Тем самым ароматом Отечества, который сладок и приятен, поскольку исторгается крупнейшим в Европе металлургическим комбинатом. Гигантом сталеплавильным Вилька гордится. Родители порой скандалят вполголоса, потому что заболеваемость раком в Ч. на треть выше средней по области. Мать Вильки работает в школе, она в перечне лучших преподов города Ч. по русскому языку и литературе. Отец Вильки и брата его окормлялся преподаванием физики в медицинском училище акушеров и гинекологов. В старших классах Вилька любил посещать эту буйную обитель будущих женских прелестей, наблюдая искоса за отцом Неподкупный и желчный Аркадий Викентьевич, прозванный соседями Додиком за откровенную неприспособленность к жизни, всячески уклонялся от перехода в должность инструктора горкома. Позднее Вилька, попав в ту же ситуацию, прекрасно понял отца. Сам, дуралей, негибким вырос. Юные акушерки, презрев загадки волновых колебаний и природу полей, беззастенчиво строили глазки Додику, красавцу-преподавателю, рослому, статному, в больших роговых очках, обладателю волнистой гривы иссиня-чёрных волос. Разбирательства похождений знойного Казановы во время сборов картошки были главной темой семейных скандалов.
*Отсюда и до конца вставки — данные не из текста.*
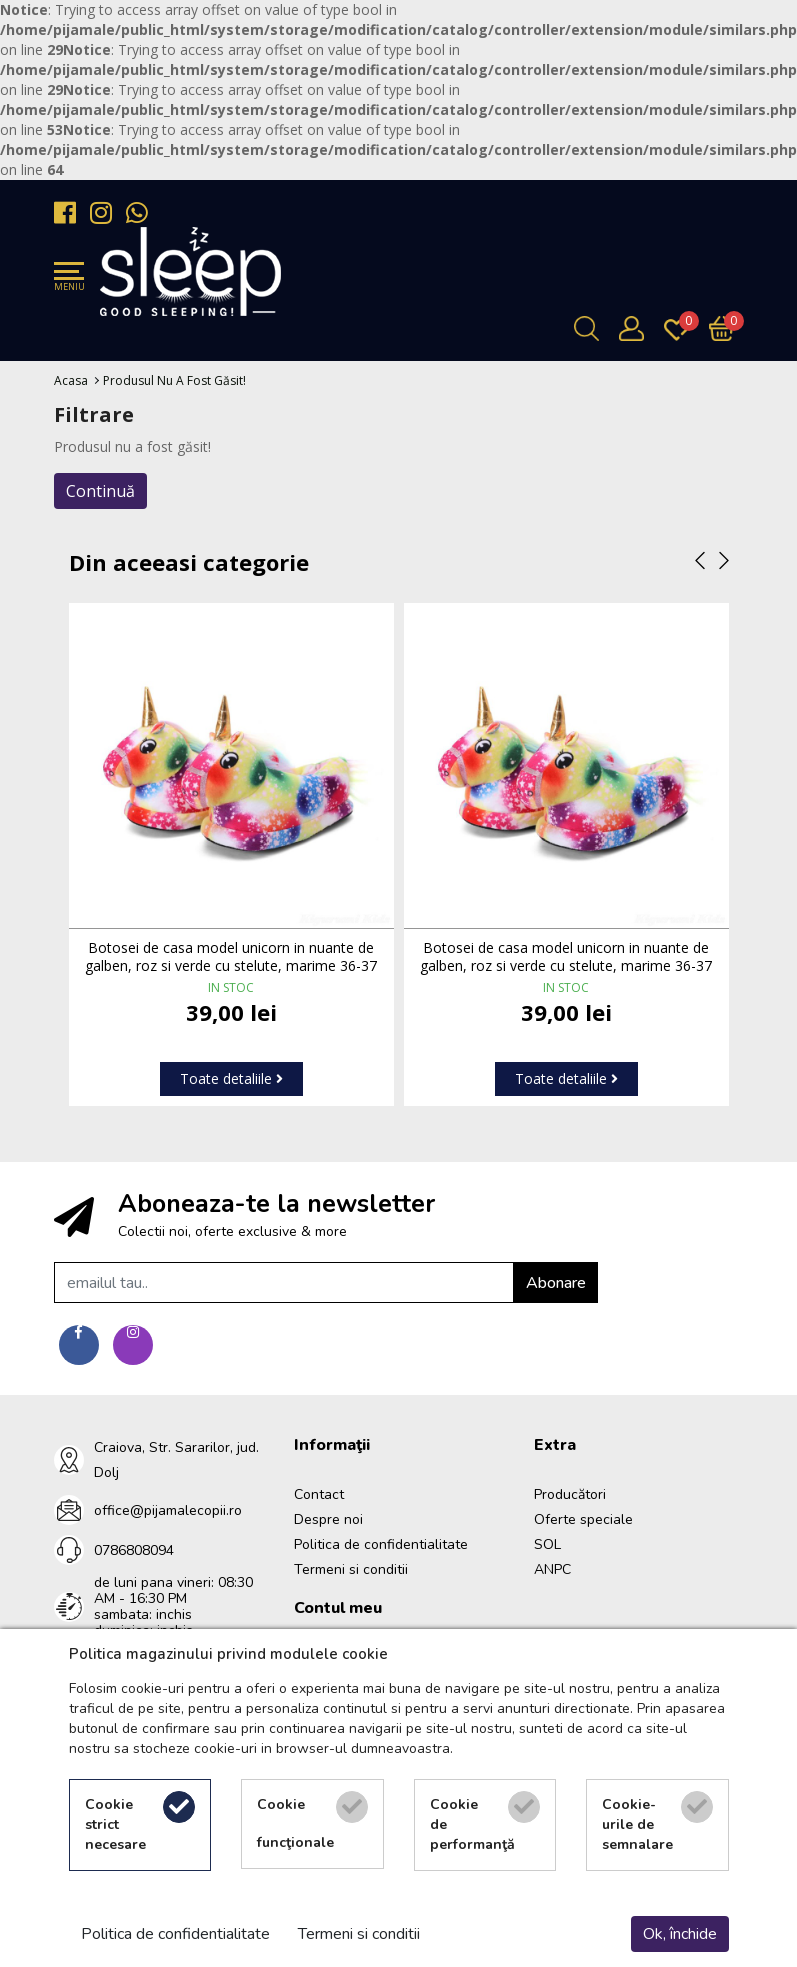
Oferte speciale (583, 1519)
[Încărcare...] (726, 328)
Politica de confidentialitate (381, 1544)
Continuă (100, 491)
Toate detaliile (231, 1078)
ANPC (552, 1569)
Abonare (556, 1283)
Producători (570, 1494)
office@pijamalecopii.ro (168, 1510)
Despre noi (328, 1519)
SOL (547, 1544)
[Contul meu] (636, 328)
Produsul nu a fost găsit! (174, 380)
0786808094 (134, 1550)
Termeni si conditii (351, 1569)
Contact (319, 1494)
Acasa (71, 380)
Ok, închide (680, 1934)
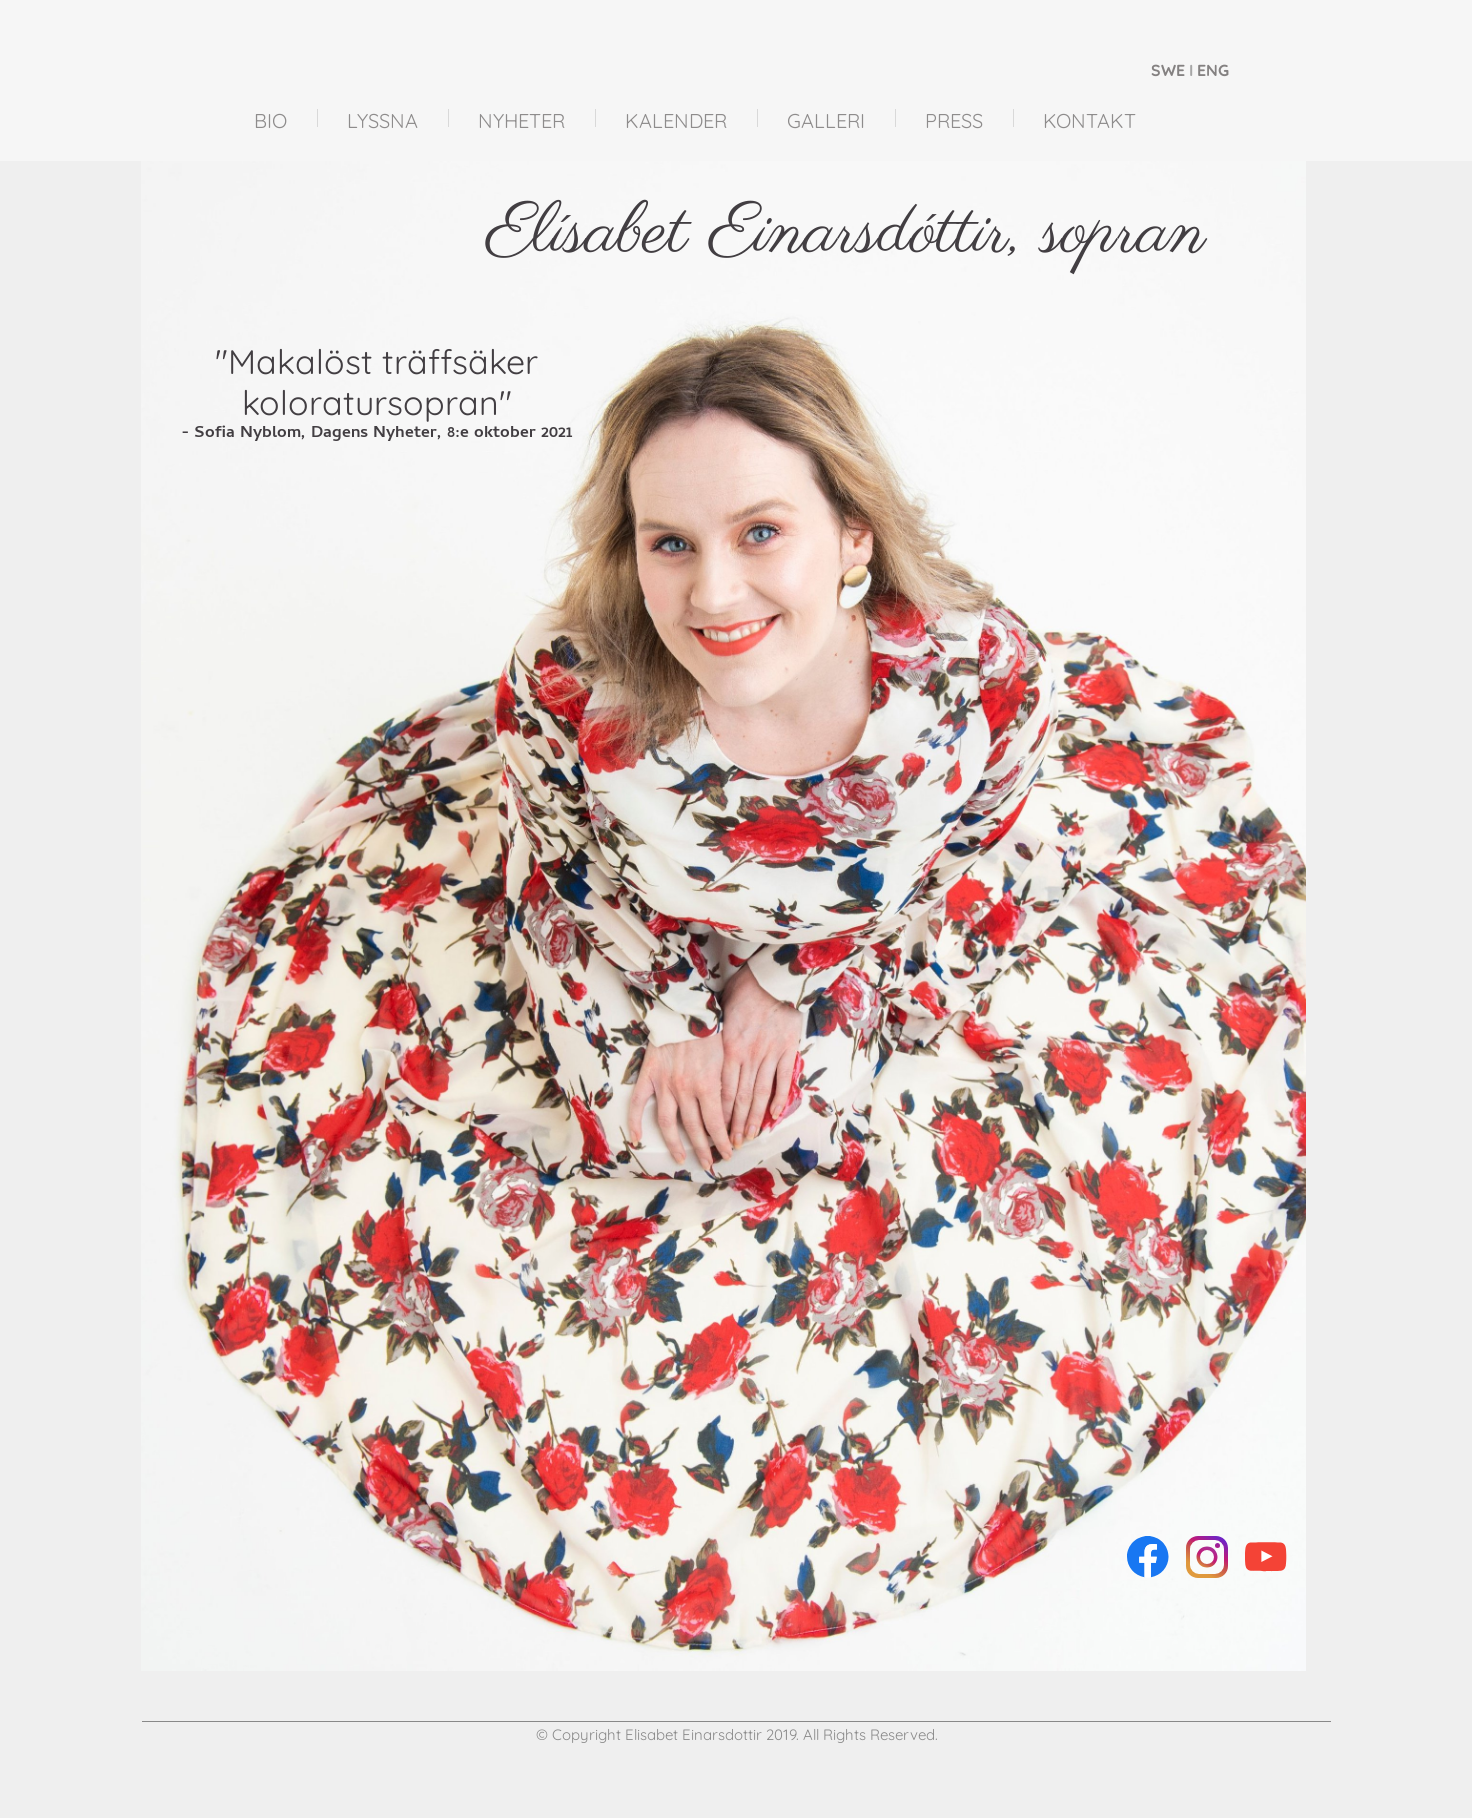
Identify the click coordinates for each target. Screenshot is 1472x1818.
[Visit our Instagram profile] (1207, 1557)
Баба Шура, мамина мама, растившая Вильку и Ванечку до поступления в школу, не раз намекала: у Кати с детства не всё в порядке. Свезут её однажды в Кувшиново! Что за Кувшиново и почему туда маму однажды свезут, мальчики не знали, но боялись спросить. Вряд ли кто-либо рискнул вслух назвать Катерину Георгиевну ненормальной. Прозрение оказалось поздним и было совершенно напрасным.

Шагая к дому, Вилька не озирался по сторонам: всё вокруг привычно, освоено, протоптано в сапогах и резиновых кедах. На обломках бетонных плит ржавыми дикобразами после битвы торчат пучки арматуры. Асфальт, проминавшийся от ходьбы, навевал мечту о ночной прохладе. Чугунные люки, гремевшие под ногами (заманчиво прыгнуть на них с разбега!), манили рухнуть в коммунальную бездну, обещая, что она ничем не уступит по занимательности Дантову аду. Желающих, однако, не находилось. Мигнул на пыльном стекле заблудший солнечный зайчик, и Вилька замер, свой лоб едва не раскроив. К одной из граней бетонного столба, освежившего в памяти взрослого Вильки забытое творение скульптора Мухиной, приклеено было частное объявление. Корявые буквы на клочке оберточной бумаги очень спешили, они наезжали друг на друга, сминались и вновь рассыпались веером. Кому и зачем? Это мне, понял Вилька. И, задыхаясь, прочёл: «За тобой следит призрак с видеокамерой. Через минуту он превратит тебя в глиняного болвана. Посадит рядом с другими и будет забавляться, кидая хлебные шарики». Объявление ввело Вильку в ступор, и кто-то буркнул над ухом:

– Уходим, покуда дятел в отключке… да тише ты! Соседи … (далее неразборчиво).

Дверь скрипнула и закрылась. Не помня себя, Субботин поднялся, выскочил в коридор и чуть не сбил с ног Михеева, степенно обряжавшегося перед зеркалом в потёртый офицерский плащ старого образца.

– Кто тут? К кому сейчас приходили? – задыхаясь, спросил Субботин.

– К тебе, спекулянт и лавочник! – отозвался Михеев. – Только что вышли. Ключи мои пока что верни! На всё про всё один боекомплект.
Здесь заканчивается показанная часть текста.